Beim Semi-Kontakt-Kickboxen müssen die Techniken gut kontrolliert mit leichtem Kontakt ausgeführt werden. Das Wichtigste ist, dass nach jedem Treffer unterbrochen und die Bewertung sofort bekannt gegeben wird. Es gleicht stark dem traditionellen Karate und unterscheidet sich vor allem durch die Schutzausrüstung. Es handelt sich um eine sehr reaktionsschnelle Sportart, da es nur auf den ersten Treffer ankommt.

Leichtkontakt-Kickboxen

Das Leichtkontakt-Kickboxen ist eine Vorstufe zum Vollkontakt-Kickboxen. Hierbei werden die Techniken zwar explosiv und kraftvoll ausgeführt aber eben nicht mit voller Kraft. Die Techniken sollen nur mit leichtem Kontakt treffen. Es werden nur saubere und kontrollierte Techniken gewertet. Der Kampf wird im Gegensatz zum Semi-Kontakt-Kickboxen auch nach einem Treffer fortgesetzt. Es wird also mit Ausnahme der geregelten Unterbrechungen durchgekämpft.

Vollkontakt-Kickboxen

Die Techniken dürfen beim Vollkontakt-Kickboxen, wie der Name schon sagt, mit voller Kraft ausgeführt werden.
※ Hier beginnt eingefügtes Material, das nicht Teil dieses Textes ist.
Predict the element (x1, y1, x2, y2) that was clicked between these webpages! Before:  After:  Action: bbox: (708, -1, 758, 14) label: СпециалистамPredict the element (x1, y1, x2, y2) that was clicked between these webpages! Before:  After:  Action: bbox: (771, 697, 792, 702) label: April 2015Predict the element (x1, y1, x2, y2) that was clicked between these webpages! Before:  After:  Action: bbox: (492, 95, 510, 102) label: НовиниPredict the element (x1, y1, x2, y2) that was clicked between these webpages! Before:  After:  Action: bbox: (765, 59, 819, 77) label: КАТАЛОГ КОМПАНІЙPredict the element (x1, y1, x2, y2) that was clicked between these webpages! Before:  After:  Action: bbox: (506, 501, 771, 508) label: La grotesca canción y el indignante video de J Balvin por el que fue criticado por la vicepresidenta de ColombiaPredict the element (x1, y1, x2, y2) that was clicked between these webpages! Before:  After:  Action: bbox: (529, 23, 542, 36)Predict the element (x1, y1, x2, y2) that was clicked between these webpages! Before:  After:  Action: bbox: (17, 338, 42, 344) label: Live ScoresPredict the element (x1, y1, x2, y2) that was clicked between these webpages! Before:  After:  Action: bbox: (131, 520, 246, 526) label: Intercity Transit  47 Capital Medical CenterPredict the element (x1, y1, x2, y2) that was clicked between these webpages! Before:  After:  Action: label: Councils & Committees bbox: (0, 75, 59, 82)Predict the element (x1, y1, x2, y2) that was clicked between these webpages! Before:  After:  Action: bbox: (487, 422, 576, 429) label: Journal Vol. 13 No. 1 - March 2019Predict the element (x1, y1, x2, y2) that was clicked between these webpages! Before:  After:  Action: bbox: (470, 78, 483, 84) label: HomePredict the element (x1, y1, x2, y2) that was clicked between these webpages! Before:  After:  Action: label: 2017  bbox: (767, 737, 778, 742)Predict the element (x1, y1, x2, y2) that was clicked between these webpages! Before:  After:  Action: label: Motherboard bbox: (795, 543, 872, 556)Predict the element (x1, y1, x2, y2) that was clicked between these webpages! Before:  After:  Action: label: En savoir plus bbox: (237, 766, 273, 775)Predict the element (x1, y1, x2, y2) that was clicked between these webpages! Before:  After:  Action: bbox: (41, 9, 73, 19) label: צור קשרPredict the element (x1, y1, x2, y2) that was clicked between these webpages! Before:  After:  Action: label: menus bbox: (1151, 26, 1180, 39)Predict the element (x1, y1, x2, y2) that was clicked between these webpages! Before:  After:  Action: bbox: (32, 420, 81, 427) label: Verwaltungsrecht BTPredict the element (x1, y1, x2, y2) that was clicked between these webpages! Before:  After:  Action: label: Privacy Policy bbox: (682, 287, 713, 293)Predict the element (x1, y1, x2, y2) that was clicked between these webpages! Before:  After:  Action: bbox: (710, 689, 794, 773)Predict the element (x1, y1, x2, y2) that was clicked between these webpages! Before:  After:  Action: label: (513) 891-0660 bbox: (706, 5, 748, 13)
Wie beim klassischen Boxen wird der Kampf in einem Boxring ausgetragen. Im Amateurbereich werden 3 Runden a 2 Minuten gekämpft. Im Profibereich werden bis zu 10 Runden ausgetragen. Geleitet wird der Kampf vom Ringrichter und von drei Punktrichtern, die ihre Wertung auf Punktzetteln notieren. Der Kampf wird entweder durch KO oder durch eine Punktewertung entschieden.